Broward County's school district in Florida will build a new school every month, as will Las Vegas. Egg Harbor Township, N.J., with 400 to 450 new students each year, needs to build a new school every other year, as does Cheatham County, Tenn. Springdale, Ark., must build a new school every year for its annual increase of 800 students, as will Dysart, Ariz. This is just a sampling of school districts from around the country. Some have explosive growth, some moderate, and some like Juneau have slow growth.
The point is that most communities grow. Growth means new schools. The big difference between these communities and Juneau is that taxpayers in the Lower 48 pay for 100 percent of new school construction, and that's why their property taxes are unbearable. We have greatly exceeded the capacity of our high school. It is absurd to believe that Juneau is going to stop growing, in the long-term, for the first time in 125 years. We have had decade-by-decade continuous growth since 1880. While student populations will temporarily wax and wane, Juneau will continue to grow. We need this new high school now and will desperately need it in the next few decades.
If we vote down Proposition 1 and continue to grow (Juneau has always grown and if you've lived here long you know that is a fact) we taxpayers will probably have to pony up somewhere between $60 million to $100 million in a few years for a new high school. Will the price of steel and wood continue to skyrocket? We were given the last high school for free. We can get this one for 30 percent of the cost if we act now. Since the downtown high school was built Juneau's population as a whole has more than tripled while the Valley population has quadrupled.

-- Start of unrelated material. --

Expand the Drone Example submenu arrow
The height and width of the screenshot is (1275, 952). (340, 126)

All four Valley precincts voted in favor of the new school in the last election. It is wrong for the rest of the borough to deny Valley residents the school that they obviously desire.
Think of what your tax bill will be in five years if we pay 100 percent of the next high school. If you are undecided you'd better talk to your friends in the Lower 48 and find out what they pay in property taxes. That's property taxes in the real world where people don't get schools built for them. People here seem to be living in a dream world where future property taxes go down and a school has infinite capacity.

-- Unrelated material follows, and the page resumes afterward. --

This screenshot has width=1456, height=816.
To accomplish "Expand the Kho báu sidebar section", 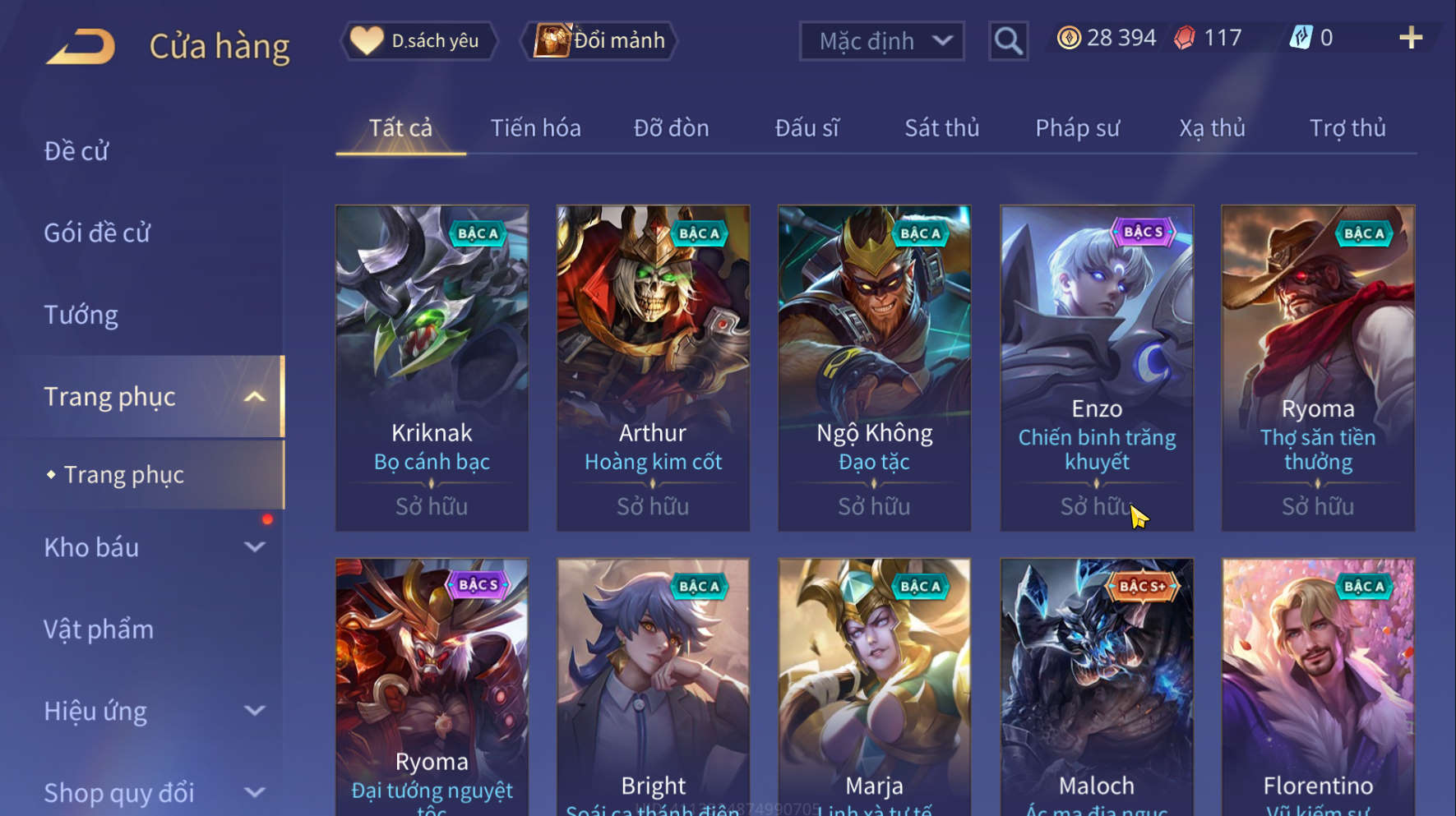I will pyautogui.click(x=255, y=546).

For educational and community reasons we should have smaller schools. I hear people say that we should have smaller classes before we build more buildings. We couldn't have smaller classes right now because there is no place to put them.
A new high school is estimated to cost taxpayers $51 per $100,000 for 15 years. But if we are foolish enough to wait until we have to pay for 100 percent of the school then the burden on Juneau taxpayers will be a whopping $170 per $100,000 (assuming the price of building materials and labor do not go up). If we have a spurt in population in the next five or 10 years, which is possible, are we prepared to pay for 100 percent of a new high school and 100 percent of a new middle school all at the same time? That 30 percent sure looks good to me and the economic stimulus will be great for Juneau. Let's start planning for the future by voting yes on Proposition 1.
Richard Wood is self-employed and has a son in Juneau-Douglas High School.